The undersigned further concludes that Plaintiff's motion to amend his complaint to make his case a "test case" should be denied. The allegations made by Plaintiff are with regard to his incarceration and his specific injury and, accordingly, Plaintiff has not stated any legitimate reason why his situation would warrant a class action suit.
IT IS FURTHER RECOMMENDED that Plaintiff's motion at Docket No. 31 be denied as moot. IT IS FURTHER RECOMMENDED that Plaintiff's motions at Docket No. 40, Docket No. 41, Docket No. 42, Docket No. 43, Docket No. 44, Docket No. 45, Docket No. 47, Docket No. 48, Docket No. 49, Docket No. 50, Docket No. 51, and Docket No. 52, be denied. IT IS FURTHER RECOMMENDED that Plaintiff's motion for summary judgment at Docket No. 37 be denied without prejudice.
This recommendation is not an order that is immediately appealable to the Ninth Circuit Court of Appeals. Any notice of appeal pursuant to Rule 4(a)(1), Federal Rules of Appellate Procedure, should not be filed until entry of the district court's judgment.
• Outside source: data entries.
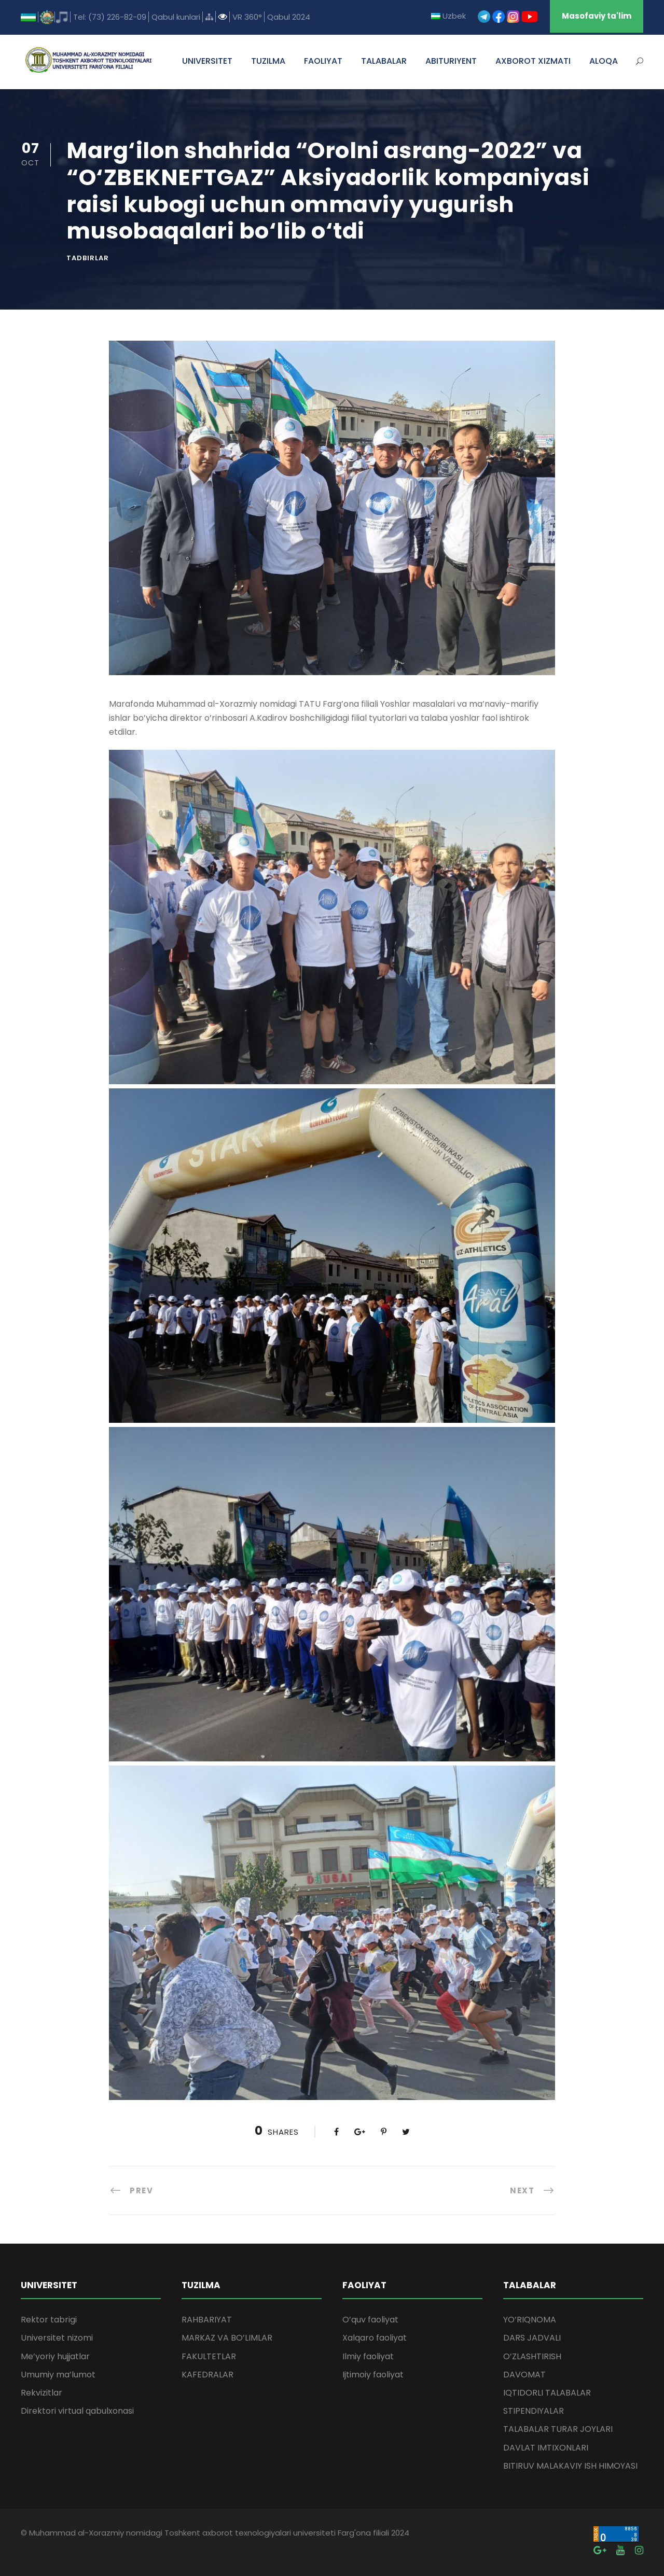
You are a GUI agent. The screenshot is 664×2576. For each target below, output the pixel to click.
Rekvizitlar (41, 2393)
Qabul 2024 (288, 16)
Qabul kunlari (175, 16)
Pursuant to Rule 72(b), Federal Rules of Civil Procedure, the parties shall have ten (10) days from the date of service of a copy of this recommendation within which to file specific written objections with the Court. Thereafter, the parties have ten (10) days within which to file a response to the objections. Failure to timely file objections to any factual or legal determinations of the Magistrate Judge will be considered a waiver of a party's right to de novo appellate consideration of the issues. See United States v. Reyna-Tapia, 328 F.3d 1114, 1121 (9th Cir.) (en banc), cert. denied, 540 U.S. 900 (2003). Failure to timely file objections to any factual or legal determinations of the Magistrate Judge will constitute a waiver of a party's right to appellate review of the findings of fact and conclusions of law in an order or judgment entered pursuant to the recommendation of the Magistrate Judge.